Saved entries:

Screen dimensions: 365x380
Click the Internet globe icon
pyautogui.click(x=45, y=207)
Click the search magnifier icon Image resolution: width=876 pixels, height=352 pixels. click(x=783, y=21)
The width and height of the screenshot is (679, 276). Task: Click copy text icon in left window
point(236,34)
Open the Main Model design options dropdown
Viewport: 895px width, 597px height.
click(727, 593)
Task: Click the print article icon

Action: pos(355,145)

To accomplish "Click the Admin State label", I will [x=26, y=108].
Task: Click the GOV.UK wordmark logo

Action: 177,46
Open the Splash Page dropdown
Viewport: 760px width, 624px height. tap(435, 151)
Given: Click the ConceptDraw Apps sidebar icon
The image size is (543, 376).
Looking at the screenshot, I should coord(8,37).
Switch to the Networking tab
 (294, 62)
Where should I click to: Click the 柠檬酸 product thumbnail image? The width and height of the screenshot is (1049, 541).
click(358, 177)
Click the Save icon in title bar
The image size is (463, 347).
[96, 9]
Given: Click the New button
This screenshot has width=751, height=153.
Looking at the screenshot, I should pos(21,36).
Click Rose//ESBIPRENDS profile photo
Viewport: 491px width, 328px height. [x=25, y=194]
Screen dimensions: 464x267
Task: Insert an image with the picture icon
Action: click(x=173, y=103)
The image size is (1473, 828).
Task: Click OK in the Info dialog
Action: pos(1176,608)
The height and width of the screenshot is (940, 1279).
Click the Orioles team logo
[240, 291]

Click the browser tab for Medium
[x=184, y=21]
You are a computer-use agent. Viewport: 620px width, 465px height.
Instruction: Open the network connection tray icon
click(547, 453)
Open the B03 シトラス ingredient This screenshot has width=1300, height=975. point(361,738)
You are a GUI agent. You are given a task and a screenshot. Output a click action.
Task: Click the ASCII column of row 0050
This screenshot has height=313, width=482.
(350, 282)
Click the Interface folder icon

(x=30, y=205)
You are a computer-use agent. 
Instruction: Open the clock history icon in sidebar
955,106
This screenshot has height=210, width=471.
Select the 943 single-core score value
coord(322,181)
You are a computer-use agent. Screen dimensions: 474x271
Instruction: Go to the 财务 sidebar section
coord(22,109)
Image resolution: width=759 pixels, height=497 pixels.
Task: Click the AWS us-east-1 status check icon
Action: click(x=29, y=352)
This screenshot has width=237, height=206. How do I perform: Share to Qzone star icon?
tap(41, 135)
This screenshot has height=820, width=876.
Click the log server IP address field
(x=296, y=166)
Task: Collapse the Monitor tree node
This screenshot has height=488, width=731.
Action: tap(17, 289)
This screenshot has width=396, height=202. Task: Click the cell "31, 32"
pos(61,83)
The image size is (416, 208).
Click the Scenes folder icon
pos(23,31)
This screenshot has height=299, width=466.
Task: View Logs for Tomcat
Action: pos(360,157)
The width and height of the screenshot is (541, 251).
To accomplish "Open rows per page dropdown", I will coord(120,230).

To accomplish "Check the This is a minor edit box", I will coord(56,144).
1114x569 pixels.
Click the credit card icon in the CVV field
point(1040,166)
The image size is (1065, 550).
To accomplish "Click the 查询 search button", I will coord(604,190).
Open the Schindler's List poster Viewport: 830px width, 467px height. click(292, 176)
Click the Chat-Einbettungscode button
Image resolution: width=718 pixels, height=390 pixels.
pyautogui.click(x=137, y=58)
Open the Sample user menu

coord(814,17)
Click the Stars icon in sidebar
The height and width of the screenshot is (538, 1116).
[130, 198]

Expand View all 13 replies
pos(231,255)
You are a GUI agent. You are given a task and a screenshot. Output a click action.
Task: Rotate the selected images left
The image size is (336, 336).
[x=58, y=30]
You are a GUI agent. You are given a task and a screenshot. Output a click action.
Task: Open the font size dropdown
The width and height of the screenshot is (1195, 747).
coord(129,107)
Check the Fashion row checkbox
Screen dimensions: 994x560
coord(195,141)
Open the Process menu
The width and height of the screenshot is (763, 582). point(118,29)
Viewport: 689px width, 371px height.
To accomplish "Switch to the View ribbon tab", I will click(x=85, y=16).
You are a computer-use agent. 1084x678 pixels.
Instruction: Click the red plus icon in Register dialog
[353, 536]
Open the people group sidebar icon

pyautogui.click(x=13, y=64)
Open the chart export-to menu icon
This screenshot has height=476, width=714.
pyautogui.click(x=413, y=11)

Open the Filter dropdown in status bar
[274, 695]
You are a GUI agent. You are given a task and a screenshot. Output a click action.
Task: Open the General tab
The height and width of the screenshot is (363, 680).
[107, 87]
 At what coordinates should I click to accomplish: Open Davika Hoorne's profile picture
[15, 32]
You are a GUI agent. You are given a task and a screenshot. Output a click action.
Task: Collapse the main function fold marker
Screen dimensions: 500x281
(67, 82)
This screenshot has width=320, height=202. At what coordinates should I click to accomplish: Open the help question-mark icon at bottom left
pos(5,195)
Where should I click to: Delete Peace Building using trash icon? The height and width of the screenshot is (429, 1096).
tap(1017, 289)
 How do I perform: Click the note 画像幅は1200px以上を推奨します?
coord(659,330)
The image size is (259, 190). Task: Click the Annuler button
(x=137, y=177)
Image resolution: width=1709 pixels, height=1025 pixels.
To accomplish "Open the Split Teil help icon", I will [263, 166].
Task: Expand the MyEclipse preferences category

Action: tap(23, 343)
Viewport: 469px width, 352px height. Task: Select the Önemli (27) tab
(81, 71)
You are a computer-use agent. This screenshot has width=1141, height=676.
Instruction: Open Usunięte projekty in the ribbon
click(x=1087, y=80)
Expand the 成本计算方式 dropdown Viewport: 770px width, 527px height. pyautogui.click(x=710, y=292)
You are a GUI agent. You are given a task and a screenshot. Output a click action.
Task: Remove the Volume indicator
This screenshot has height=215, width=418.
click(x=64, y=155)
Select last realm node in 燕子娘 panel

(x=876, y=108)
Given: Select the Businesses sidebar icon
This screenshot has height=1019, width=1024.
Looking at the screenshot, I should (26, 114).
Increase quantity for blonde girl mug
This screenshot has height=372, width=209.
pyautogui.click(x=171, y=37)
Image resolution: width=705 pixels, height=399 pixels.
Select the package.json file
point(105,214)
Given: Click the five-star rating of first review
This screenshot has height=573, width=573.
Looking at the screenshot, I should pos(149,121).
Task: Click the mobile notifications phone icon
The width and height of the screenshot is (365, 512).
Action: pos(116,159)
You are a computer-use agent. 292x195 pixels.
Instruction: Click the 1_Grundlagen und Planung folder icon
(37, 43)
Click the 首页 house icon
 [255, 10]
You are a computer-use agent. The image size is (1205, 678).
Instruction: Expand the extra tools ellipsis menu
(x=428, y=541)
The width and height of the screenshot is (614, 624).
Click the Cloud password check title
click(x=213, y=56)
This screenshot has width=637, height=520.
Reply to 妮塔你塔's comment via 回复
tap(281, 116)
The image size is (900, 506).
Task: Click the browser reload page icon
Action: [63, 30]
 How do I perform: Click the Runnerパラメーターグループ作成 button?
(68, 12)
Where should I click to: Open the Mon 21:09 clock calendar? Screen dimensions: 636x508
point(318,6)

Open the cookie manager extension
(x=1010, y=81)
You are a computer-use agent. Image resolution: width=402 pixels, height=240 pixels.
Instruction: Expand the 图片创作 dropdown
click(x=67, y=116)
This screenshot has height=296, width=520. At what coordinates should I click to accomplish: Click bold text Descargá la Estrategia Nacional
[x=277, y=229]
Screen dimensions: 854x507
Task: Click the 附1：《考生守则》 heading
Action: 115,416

* **Task brief**
Reproduce each line from the data that has "computer" in it.

* **Answer to the exercise**
You are a computer-use agent. Viewport: 620px width, 465px height.
You are a computer-use agent. 
You are a computer-use agent. Screen dimensions: 474x271
You are a computer-use agent. 1084x678 pixels.
You are a computer-use agent. This screenshot has width=1141, height=676.
You are a computer-use agent. 292x195 pixels.
You are a computer-use agent. The image size is (1205, 678).
You are a computer-use agent. Image resolution: width=402 pixels, height=240 pixels.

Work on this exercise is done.